Selected passage:
>> Start
Effective Success Criteria Can Transform Learning (and Teaching!)
Here's how (and why) to make the shift from task based to skill based criteria
In education, we have all heard of success criteria. Success criteria are, ‘Standards or specific descriptions of successful attainment of learning goals developed by teachers on the basis of criteria in the achievement chart, and discussed and agreed upon in collaboration with students, that are used to determine to what degree a learning goal has been achieved. Criteria describe what success “looks like”, and allow the teacher and student to gather information about the quality of student learning.’ (Growing Success, 2010. p. 155)
Hmmmm.
It has taken a long time and required the guidance of my mentor to unpack what this means, deeply understand its intent and implement it in practice. You see, when understood, success criteria is at the heart of all learning and should be the heartbeat of our assessment for, as and of learning.
I did not understand success critieria before; even though I thought I did and was regularly using it (sort of, not really) with my students.
Here is what the success criteria for an expository paragraph may have looked like.
Doing what I thought was best, I presented this criteria to the students at the beginning of starting a new unit or whatever new learning we were doing. I used it again in some form of rubric when I evaluated their work at the end. In between, I might have planned lessons around each of the success criteria, given students time to practice/work on the task or assignment, and then marked it. But this is not learning. And that success criteria in the first image, that isn’t even what success criteria is meant to be. That success criteria looks more like a task checklist. You either did it, or you didn’t, and it isn’t skill or curriculum based. We also like to quantify success criteria.
>> End
Information supplied:
>> Start
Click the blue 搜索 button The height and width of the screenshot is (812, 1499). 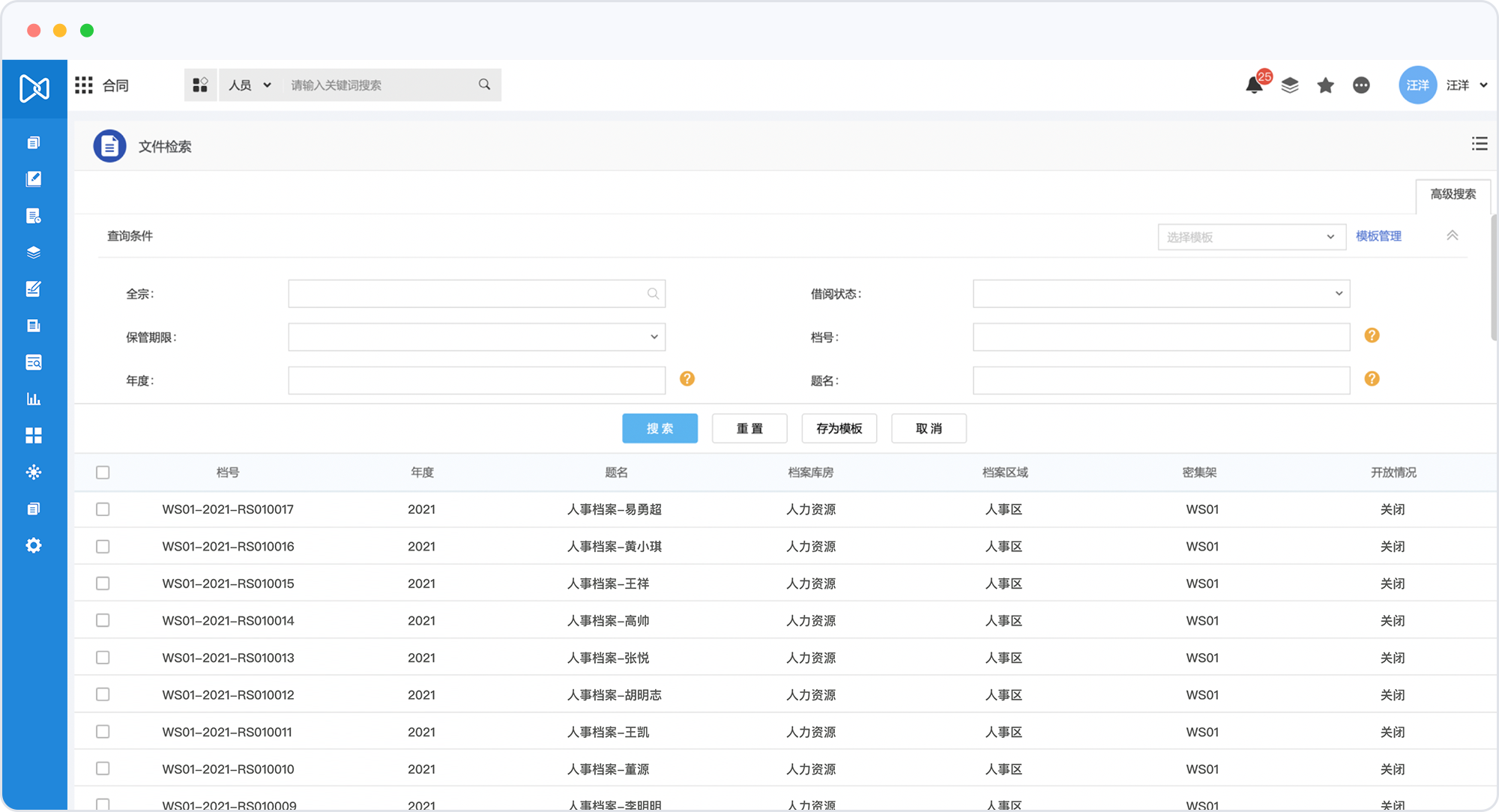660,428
>> End
>> Start
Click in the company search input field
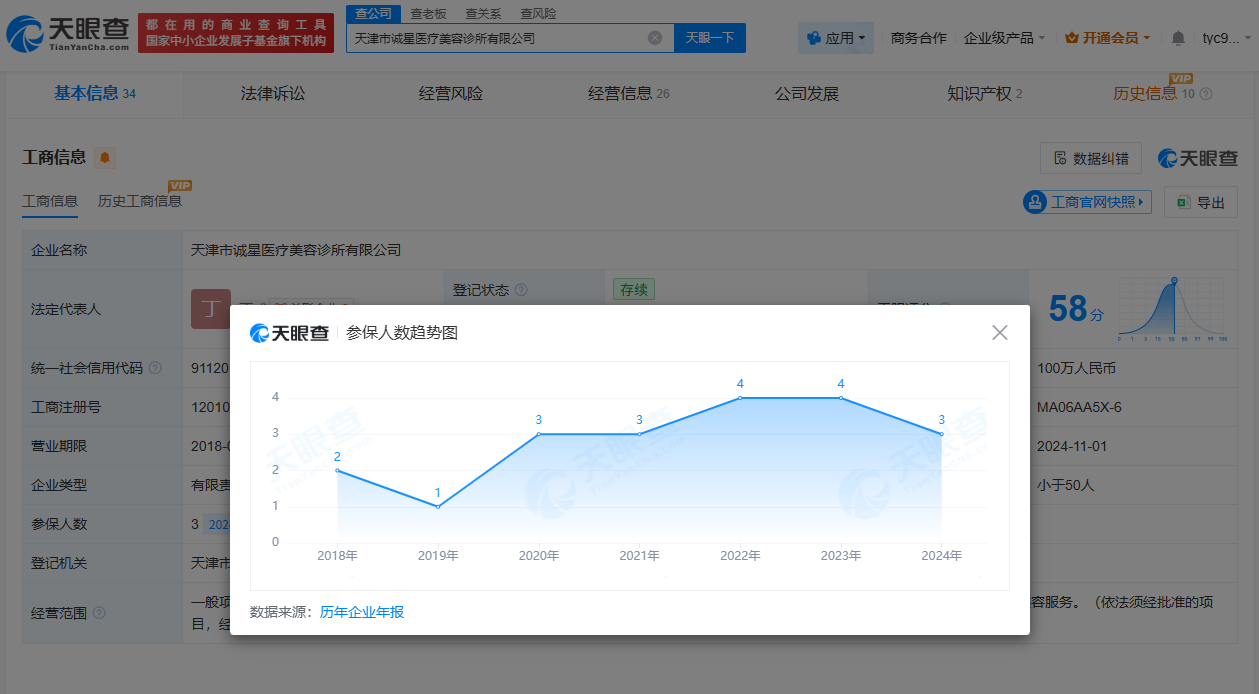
>> End
Objective: Extend the piece on success criteria in teaching, picking up after its last sentence, "We also like to quantify success criteria." The records are separate from the text on success criteria and have nothing to do with it.

The response:
For example, we might if a student gives 3-5 specific details they get a better mark than a student who gives 2-3 specific details. But what if the student provides 5 irrelevant details? The success criteria must be qualitative and teachable in order to be helpful to the student.
Here is what my success criteria for the same assignment looks like now and outlined below are the steps you can take to get you started in creating and using effective success criteria.
Side note: While it would be great to start fresh, and plan using the concepts in backward design, it is unrealistic to think we are going to scrap everything and start over. Instead, ask yourself this, Why am I teaching/asking kids to…
Write a poem
Conduct a lab
Write an essay for my history class
Answer novel study questions
Do a science project
I didn’t have a good answer for some questions I had to ask myself. Why was I teaching students how to write a poem and then marking it? They might never have to write a poem again. Those tasks still have a place but they should be in service to a skill. We should be leading with teaching skills, not the tasks. The task is simply one way to learn the skill.
Look at all of your tasks and projects, compare them to the curriculum and find what skills they are supporting, then lead with this. I shouldn’t have been telling students we were learning to write poetry. I should have said we are working on describing, word choice and drafting and revising. These are skills in the curriculum and they are transferable amongst all subjects.
Here we go. The best I can explain on paper. If you are a paid subscriber, I will personally help you develop effective success criteria for one of your assignments.
Step 1: Identify the skill in your overall learning goal or period of instruction learning goal.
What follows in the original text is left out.